The extent of the drop in real interest rates has been less, because of the impact of lower inflation, with reductions during the monetary stimulus period amounting to 194 bp on mortgage loans, 174 bp on loans for construction and 163 on consumer lending.
d. The External Environment
During the second quarter, GDP growth in the euro area was more than anticipated by the Bank’s technical staff. The added momentum in Germany and France, coupled with less deterioration in real activity in the economies of the periphery explain this outcome. The trend in business and consumer confidence indicators has been favorable so far during the third quarter, as has the trend in indicators of sentiment in the manufacturing and service sectors. If this continues, the recovery in real activity should persist throughout the second half of the year. However, the job market is still weak, and lending to the private sector remains depressed.

(WORK TO DO)
1) In the economic report excerpt, by how much did real interest rates on mortgage loans fall during the monetary stimulus period?
2) Continue the economic report excerpt from its last sentence.
The data that come next have no connection to the economic report excerpt.

(DATA EXCERPT)
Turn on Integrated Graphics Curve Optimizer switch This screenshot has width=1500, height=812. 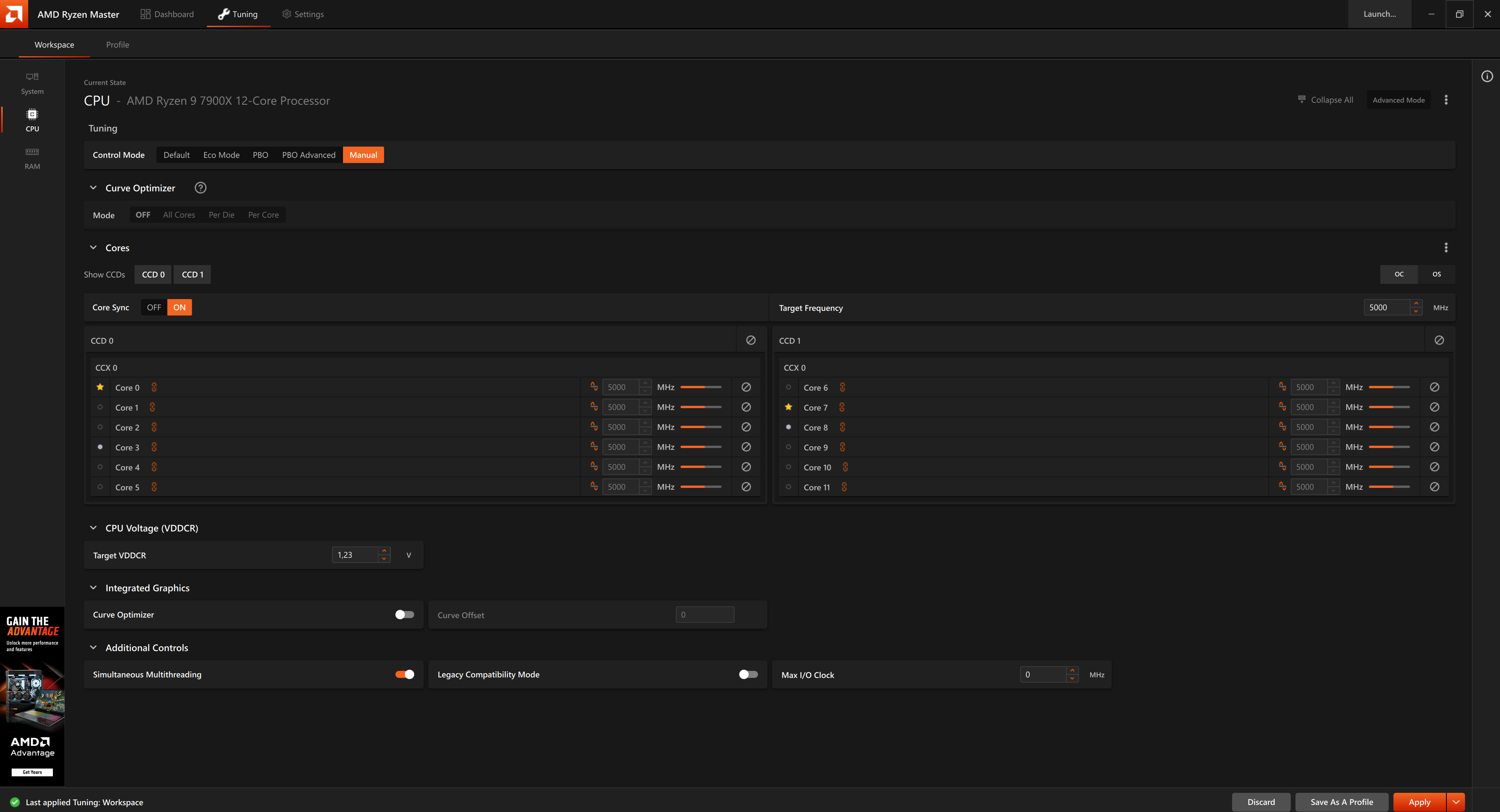point(405,615)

(TASK RESULTS)
1) 194 basis points.

2)
In the United States, according to the latest methodological revision of the national accounts, GDP growth during 2011 and 2012 was higher than previously estimated. In contrast, the figures for the first quarter of 2013 show less of an expansion in real activity than was estimated originally. The second quarter witnessed better growth, which should continue unless prevented from doing so by the effect of the tax adjustments. The partial figures at hand for the third quarter indicate the economy has continued to grow at a modest pace. The trend in retail sales and consumer confidence remains favorable. Moreover, although industrial production is almost stagnant, the indicators of sentiment in the sector point to a recovery in the coming months.
In the case of emerging market economies, information at the second quarter shows growth in the Asian countries was modest, with somewhat of a slowdown in Thailand and Indonesia. The figures on economic activity in the third quarter do not show the decline in China’s economy has continued.
Economic growth in Latin America would be slightly less than expected. The GDP figures for the second quarter exhibit a sharp slowdown in Mexico and some moderation in Chile. In the case of Peru and Venezuela, growth accelerated, but is still quite limited in Venezuela. Brazil’s economy has continued to expand, although at a moderate pace.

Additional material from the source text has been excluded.